From what I read and hear, nobody in Greece still believes a word of it. A country is being looted of what remains of its assets while the time for corporate looting remains. Now the markets will nod approvingly, for a week or so, and the process will resume. Mr Hollande seems to fear that France is next in line. Is there something, then, Mr Osborne isn't telling us?

None of this is theoretical. Catalonia will hold elections in November based on the proposition that independence might be preferable to the Spanish debacle, that self-determination might be required when all of the alternatives have failed, and failed catastrophically. Unlike another small nation I could mention, the Catalans are not even allowed one of those famous yes/no referendums under the Spanish constitution. They will vote, though.

Those who glory in the dissolution of the eurozone forget the relationship between economics and reality. If there were a case for basic nationalism before the banking crisis, the case can only acquire weight hereafter. How could Catalonia, inherently prosperous, be worse off in freedom from Madrid? How could Scotland suffer more if it rejected Mr Osborne's extraordinary failures? Forget the sound of pipes: independence might only be the least-worse choice.
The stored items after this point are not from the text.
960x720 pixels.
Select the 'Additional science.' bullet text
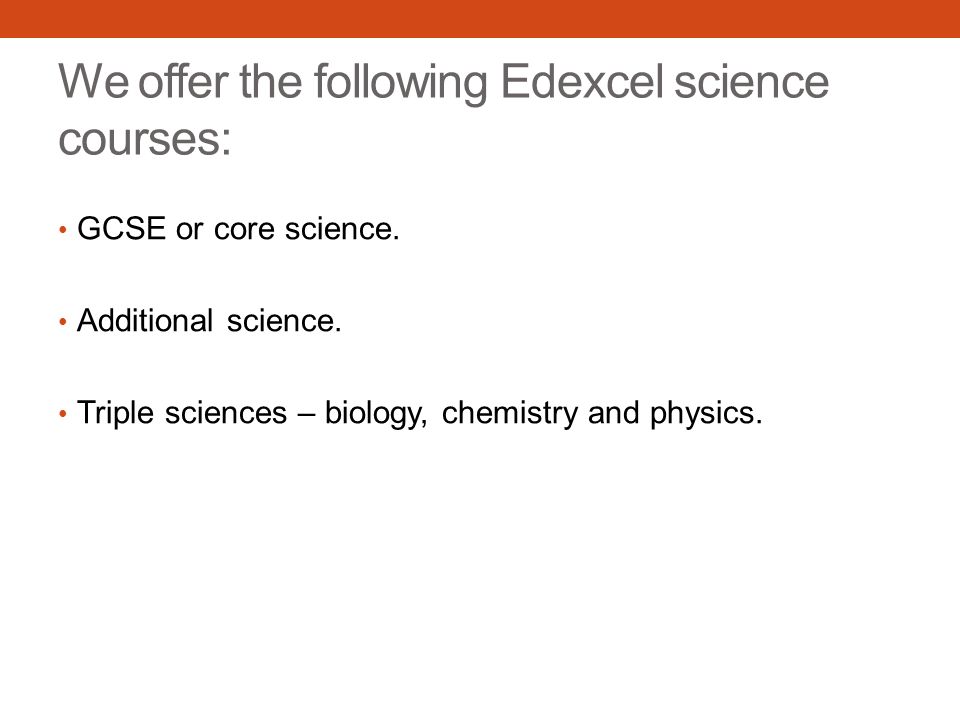tap(209, 320)
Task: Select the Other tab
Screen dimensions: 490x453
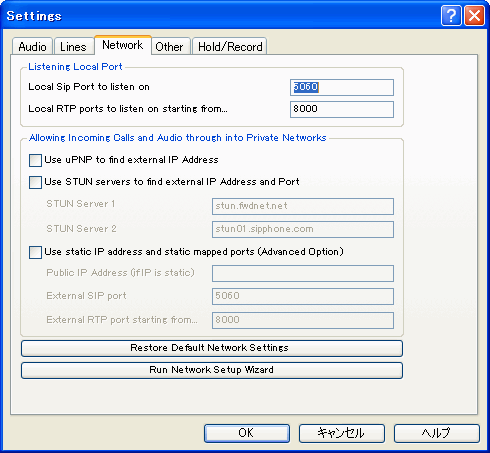Action: [169, 46]
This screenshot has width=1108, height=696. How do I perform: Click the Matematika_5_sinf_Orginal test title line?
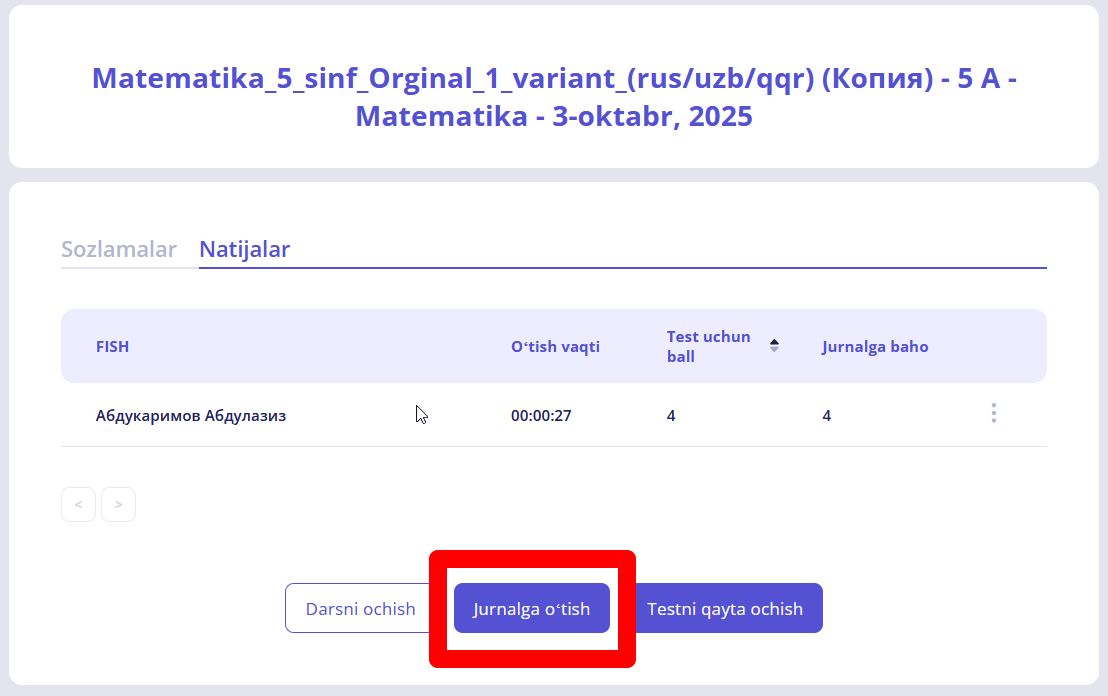coord(554,79)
You can hear the usual reply. How would little Scotland have coped with the cost of its failed banks? The evangelists of the market should take a look at the blasphemies of tiny Iceland. Those people told the bond dealers and the market makers – pardon my Norse – to stick it. Debts would be settled in due course. The sky did not fall in. Iceland has had two years of growth; unemployment is just over 6%; and borrowing is cheap.
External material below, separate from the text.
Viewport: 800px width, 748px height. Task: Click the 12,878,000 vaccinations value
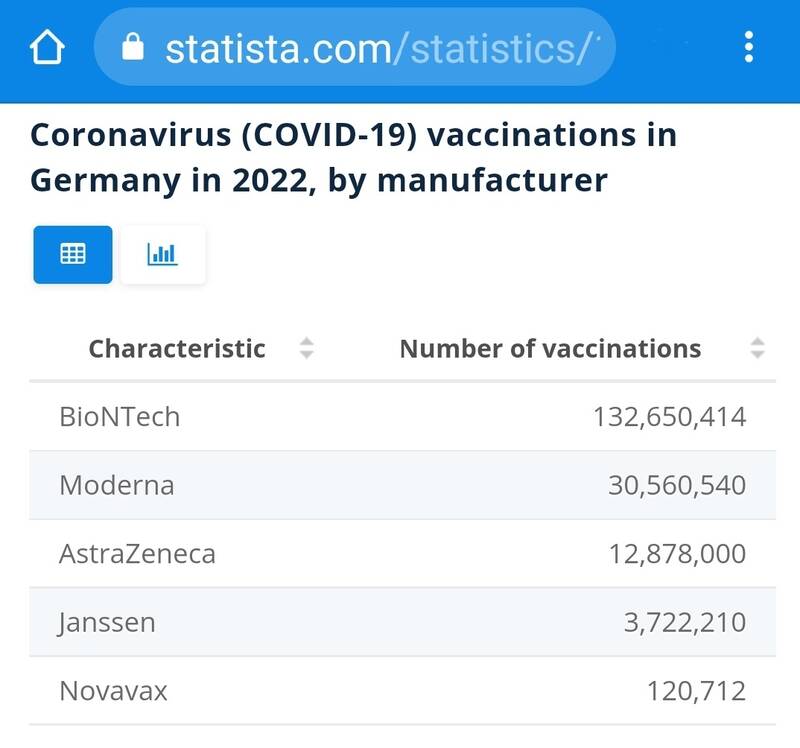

You can understand Catalonia's temptations. You can, from the outside, begin to grasp Greek fury and Spanish angst. That achieved, you can only wonder – or draw your own conclusions – over why Mr Osborne ploughs on, and why swathes of societies are being destroyed in a futile effort to balance the books for international loan sharks. The panacea has turned out to be an absurd insult yet still, in Britain and beyond, we plough on.

Living beyond your means: that's a favoured phrase among the kitchen economists and those who leverage debt routinely. They expect us to believe that the world actually runs as a penny-in, penny-out business. So why did Icelandic debt turn out to be manageable and Greek debt became, supposedly, a threat to the entire European banking system? Membership of the euro had nothing to do with it. One fact is on the record: Iceland refused to be bullied.
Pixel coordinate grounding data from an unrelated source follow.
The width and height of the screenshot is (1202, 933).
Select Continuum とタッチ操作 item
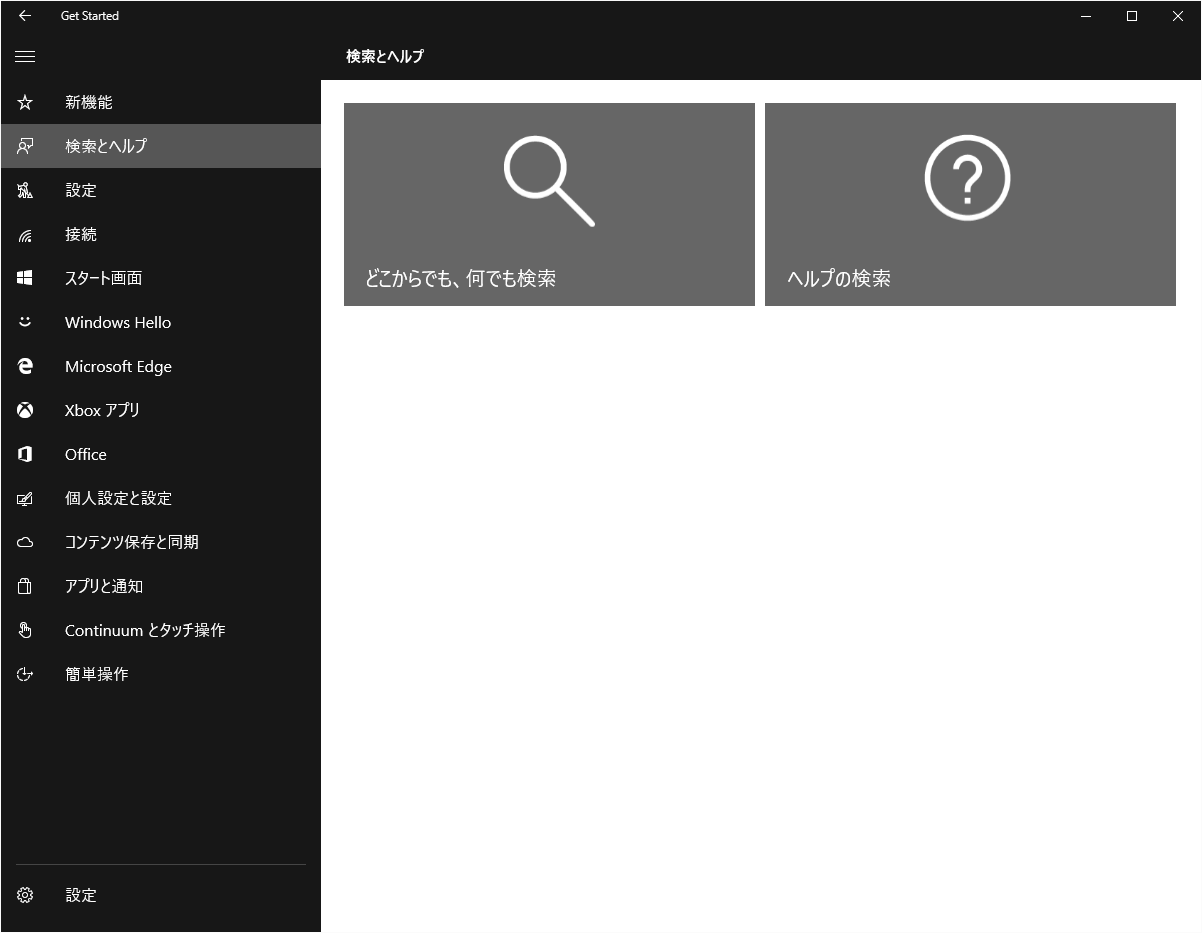coord(145,630)
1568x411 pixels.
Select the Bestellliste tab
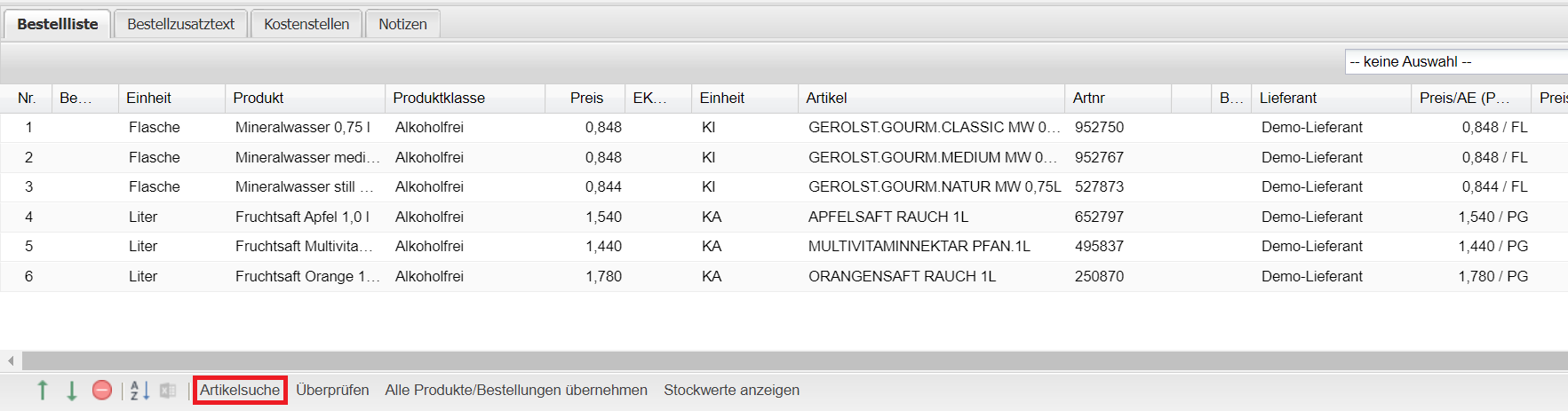58,24
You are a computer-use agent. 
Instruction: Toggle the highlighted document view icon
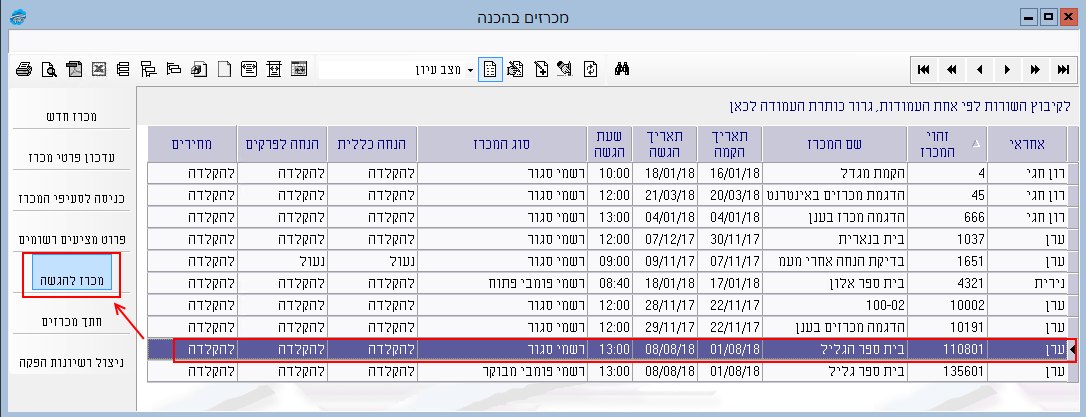490,69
It insisted, too, that it was a sovereign nation. For Catalonia, for Scotland, for Ireland, Portugal and others besides, this might turn out to be an overlooked detail. Among the bond-trading class, national autonomy is dismissed as an archaic nonsense. In an interconnected, fast-computer world nobody is supposed to enjoy the luxury of liberty and choice. We are all the servants, say the high priests, of the market god.

To doubt it is equivalent to asking a simple question of Mr Osborne. His gleeful assault on Britain's economy has produced hideous results. Why is that? And why won't he, his party, its allies, or its media friends, explain the reasons for failure? Then they could address the possibility that small nations might make better democratic choices.

Greece might have to collapse before that chance arrives. Spain might break up. We might have a French crisis before this is done. But the rest of us might also learn some lessons from the process. Spain now requires, on a rough count, about as many euro billions as have "fled" Spain in recent months. The Spanish people might want to look into the who, where and how, and then ask who really runs their country.

Some 7.5 million Catalans will meanwhile have the chance to say that independence couldn't be worse. They will be first in the queue, I suspect, and first to think again about the place of small nations in a big, brutal world. It's about time.

Mr Osborne and the persecutors of Greece have adopted the basic IMF/World Bank crisis-management model to economies. It says that those who inflict the debt must always get paid first, no matter what. But they have conjured no miracles with that.

Austerity is the intellectual equivalent of applying leeches to the sick. It's medieval, malign and misinformed. They know it, too.